Sears found to be using spyware to track visitors

mjh

Platinum Member
Oct 10, 2005
2,442
0
0
Security researchers are criticizing retailer Sears for not adequately describing its efforts to track the behaviors of those who provide the company with their contact information.

The process begins after the customer provides Sears.com with an e-mail address. An e-mail will appear in the customer's inbox inviting them to join a program called "My SHC Community."

Sears says participating in the program is on the customer's terms, and discloses in the e-mail that it will ask the user to download software from its partner VoiceFive. Terms in the software say that the company will confidentially track users' browsing habits.

However, what Sears' e-mail doesn't disclose is that it not only tracks browsing behavior on Sears.com, but all data on where participants go on the Web. Disclosure of this does not appear until a user scrolls through a large portion of the privacy statement and user license agreement.

There, what Sears says it will track may be troubling to some: The software "monitors all of the Internet behavior that occurs on the computer on which you install the application, including ... filling a shopping basket, completing an application form, or checking your ... personal financial or health information."

The VoiceFive software comes from TMRG, which is not mentioned in any of the literature provided by Sears. Packet sniffing led researchers to believe that the software uses comScore technology to track user habits.

With the convoluted method in which Sears discloses the behavior of its software, it may actually run afoul of FTC regulations regarding spyware disclosure. The agency requires any tracking software to be clearly explained, which the retailer does not do, researchers argue.

"The Sears SHC installation of ComScore falls far short of these rules. The limited SHC disclosure provided by email lacks the required specificity as to the nature, purpose, and effects of the ComScore software," spyware expert Benjamin Edelman wrote on his blog Tuesday.

"Nor is that disclosure 'unavoidable,' in that the key text appears midway through a paragraph, without a heading or even a topic sentence to alert users to the important (albeit vague) information that follows."

To its defense, Sears said it "goes to great lengths" to disclose the nature of its program, a claim that Edelman "emphatically" disagreed with.
I don't appreciate when companies do this, but I have spoken with people who said they really don't mind.

What do you think?
 

MixMasterTang

Diamond Member
Jul 23, 2001
3,167
176
106
I think it needs to be clearly explained to the user, and then if the user agrees and at least somewhat understands what all it is going to monitor then it would be fine. I also think that they should be required to mention that the program will always be running in the background of their computer and will be taking away from memory and CPU resources.

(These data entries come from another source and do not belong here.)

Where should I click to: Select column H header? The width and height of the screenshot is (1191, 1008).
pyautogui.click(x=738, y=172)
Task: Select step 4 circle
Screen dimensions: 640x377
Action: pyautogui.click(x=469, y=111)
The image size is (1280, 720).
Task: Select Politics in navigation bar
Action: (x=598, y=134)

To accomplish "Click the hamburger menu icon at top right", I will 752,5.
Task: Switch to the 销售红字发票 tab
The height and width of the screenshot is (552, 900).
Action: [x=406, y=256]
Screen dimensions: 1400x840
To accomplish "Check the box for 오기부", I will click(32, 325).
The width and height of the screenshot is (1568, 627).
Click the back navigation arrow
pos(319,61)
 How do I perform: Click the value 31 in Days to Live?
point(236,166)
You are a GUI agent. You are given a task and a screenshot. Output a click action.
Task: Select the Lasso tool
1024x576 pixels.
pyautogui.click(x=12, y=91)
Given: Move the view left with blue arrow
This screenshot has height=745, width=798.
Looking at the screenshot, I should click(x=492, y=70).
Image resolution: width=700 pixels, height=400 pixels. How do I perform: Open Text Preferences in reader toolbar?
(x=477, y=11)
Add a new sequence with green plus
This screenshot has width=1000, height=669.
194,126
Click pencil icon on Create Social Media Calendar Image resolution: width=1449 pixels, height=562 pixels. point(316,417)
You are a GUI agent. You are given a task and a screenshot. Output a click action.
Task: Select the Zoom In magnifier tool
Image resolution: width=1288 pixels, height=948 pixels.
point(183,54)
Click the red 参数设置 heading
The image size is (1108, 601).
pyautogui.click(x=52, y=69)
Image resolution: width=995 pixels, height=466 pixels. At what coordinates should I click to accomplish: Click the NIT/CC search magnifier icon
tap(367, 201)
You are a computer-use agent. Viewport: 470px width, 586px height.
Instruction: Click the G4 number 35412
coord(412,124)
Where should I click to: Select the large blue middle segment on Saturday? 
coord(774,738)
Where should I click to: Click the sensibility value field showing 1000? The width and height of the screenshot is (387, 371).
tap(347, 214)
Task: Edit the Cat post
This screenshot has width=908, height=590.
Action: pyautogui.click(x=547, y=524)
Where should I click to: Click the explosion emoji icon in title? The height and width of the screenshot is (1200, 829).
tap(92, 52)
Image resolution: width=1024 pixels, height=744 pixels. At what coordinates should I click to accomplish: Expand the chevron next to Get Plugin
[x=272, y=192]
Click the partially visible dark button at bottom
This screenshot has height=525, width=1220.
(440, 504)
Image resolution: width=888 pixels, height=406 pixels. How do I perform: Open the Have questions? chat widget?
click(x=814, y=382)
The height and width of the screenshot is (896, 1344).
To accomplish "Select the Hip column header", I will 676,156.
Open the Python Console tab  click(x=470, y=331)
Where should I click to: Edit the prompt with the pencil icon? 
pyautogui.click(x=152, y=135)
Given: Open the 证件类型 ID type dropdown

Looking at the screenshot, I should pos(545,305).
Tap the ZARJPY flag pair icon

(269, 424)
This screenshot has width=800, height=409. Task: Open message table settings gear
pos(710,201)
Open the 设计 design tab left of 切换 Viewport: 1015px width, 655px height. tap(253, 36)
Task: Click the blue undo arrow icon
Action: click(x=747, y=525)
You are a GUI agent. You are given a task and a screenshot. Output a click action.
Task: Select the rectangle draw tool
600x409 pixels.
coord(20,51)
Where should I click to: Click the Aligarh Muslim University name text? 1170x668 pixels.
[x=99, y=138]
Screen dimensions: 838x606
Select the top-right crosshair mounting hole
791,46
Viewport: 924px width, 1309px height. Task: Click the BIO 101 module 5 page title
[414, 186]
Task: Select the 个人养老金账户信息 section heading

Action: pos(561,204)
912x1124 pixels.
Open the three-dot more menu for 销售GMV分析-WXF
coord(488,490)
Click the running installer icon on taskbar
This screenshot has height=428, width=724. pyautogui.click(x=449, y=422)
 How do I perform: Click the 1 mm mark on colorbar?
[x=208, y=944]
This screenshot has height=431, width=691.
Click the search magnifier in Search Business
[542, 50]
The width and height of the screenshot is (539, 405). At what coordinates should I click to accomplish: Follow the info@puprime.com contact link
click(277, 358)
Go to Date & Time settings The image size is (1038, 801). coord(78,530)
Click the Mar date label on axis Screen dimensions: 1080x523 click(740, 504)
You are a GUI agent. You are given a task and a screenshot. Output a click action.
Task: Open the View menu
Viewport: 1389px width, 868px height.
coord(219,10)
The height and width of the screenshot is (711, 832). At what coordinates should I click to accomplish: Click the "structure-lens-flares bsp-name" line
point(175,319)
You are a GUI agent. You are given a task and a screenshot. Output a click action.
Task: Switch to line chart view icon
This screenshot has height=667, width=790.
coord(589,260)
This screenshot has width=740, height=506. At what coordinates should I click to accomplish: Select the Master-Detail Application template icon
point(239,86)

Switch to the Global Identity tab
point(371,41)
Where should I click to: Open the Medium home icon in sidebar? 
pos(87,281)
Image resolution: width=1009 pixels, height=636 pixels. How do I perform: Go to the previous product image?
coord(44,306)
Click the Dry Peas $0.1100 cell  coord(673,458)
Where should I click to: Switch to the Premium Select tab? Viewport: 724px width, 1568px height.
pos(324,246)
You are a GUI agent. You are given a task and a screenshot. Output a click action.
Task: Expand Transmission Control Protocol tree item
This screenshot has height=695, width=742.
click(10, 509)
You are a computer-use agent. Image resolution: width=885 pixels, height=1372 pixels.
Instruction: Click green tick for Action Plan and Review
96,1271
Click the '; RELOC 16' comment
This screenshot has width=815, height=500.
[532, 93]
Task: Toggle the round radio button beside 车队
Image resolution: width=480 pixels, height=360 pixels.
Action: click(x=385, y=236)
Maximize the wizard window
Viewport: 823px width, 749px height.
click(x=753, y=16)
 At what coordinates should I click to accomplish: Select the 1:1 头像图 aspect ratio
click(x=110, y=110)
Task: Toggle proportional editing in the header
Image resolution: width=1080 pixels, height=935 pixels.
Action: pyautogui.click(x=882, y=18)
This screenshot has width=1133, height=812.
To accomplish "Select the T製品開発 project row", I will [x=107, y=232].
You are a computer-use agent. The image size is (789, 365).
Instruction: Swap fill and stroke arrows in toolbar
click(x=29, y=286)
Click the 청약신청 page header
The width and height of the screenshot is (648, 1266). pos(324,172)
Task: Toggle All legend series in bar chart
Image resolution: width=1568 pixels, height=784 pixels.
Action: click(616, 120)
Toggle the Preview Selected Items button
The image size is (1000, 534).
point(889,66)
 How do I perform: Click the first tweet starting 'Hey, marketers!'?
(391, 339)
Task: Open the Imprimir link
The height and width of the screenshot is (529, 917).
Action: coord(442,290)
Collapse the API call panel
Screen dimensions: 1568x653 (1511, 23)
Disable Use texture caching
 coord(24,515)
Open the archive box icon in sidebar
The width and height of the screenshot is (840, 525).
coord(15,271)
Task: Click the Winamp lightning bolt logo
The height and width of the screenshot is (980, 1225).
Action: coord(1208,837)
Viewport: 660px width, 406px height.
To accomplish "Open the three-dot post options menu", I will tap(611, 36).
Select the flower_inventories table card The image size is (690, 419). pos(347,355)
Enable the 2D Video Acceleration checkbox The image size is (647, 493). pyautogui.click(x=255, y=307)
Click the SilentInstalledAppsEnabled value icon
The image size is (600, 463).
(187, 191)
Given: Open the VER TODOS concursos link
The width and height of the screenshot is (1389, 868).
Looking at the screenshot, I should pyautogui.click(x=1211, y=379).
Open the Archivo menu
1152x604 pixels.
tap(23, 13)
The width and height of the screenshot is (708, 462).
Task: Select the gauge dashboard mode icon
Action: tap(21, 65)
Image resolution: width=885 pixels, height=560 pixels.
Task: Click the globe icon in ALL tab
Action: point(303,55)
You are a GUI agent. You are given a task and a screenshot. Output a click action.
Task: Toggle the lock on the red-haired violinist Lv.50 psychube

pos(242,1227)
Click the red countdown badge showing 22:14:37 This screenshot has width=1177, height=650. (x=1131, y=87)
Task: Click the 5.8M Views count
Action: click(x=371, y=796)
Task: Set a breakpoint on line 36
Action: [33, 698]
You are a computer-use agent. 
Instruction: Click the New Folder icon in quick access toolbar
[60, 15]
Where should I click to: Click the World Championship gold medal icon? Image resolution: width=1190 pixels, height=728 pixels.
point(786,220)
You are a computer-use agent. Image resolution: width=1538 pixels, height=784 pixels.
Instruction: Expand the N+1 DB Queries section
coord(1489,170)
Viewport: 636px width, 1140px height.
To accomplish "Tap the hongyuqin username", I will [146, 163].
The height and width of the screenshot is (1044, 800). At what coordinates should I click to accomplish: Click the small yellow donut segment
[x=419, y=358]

With all that being said I don't know anyone in their right mind who would agree. ;)
 

Fern

Elite Member
Sep 30, 2003
26,907
173
106
To each his own.

Personally, I don't like this stuff at ALL. I'm more concerned ith corprate America's spying program than the Patriot Act.

I really really doubt that anyone who understands what this program does would agree to it.

And if not adequately explained, I'm for penalties against the company (Sears in this case) and damages for the individuals for the invasion of their privacy.

Fern
 

Vic

Elite Member
Jun 12, 2001
50,422
14,337
136
Sounds like they're in blatant non-compliance with federal privacy rules, which include tracking software and cookies installed on computers, disclosure of which must be prominent and can't just be buried in a EULA or TOS, and for which a customer opt-out must be available.
So no, I'm not okay with it. If this is true, Sears and/or its partners are breaking the law.
 

Rainsford

Lifer
Apr 25, 2001
17,515
0
0
Originally posted by: Vic
Sounds like they're in blatant non-compliance with federal privacy rules, which include tracking software and cookies installed on computers, disclosure of which must be prominent and can't just be buried in a EULA or TOS, and for which a customer opt-out must be available.
So no, I'm not okay with it. If this is true, Sears and/or its partners are breaking the law.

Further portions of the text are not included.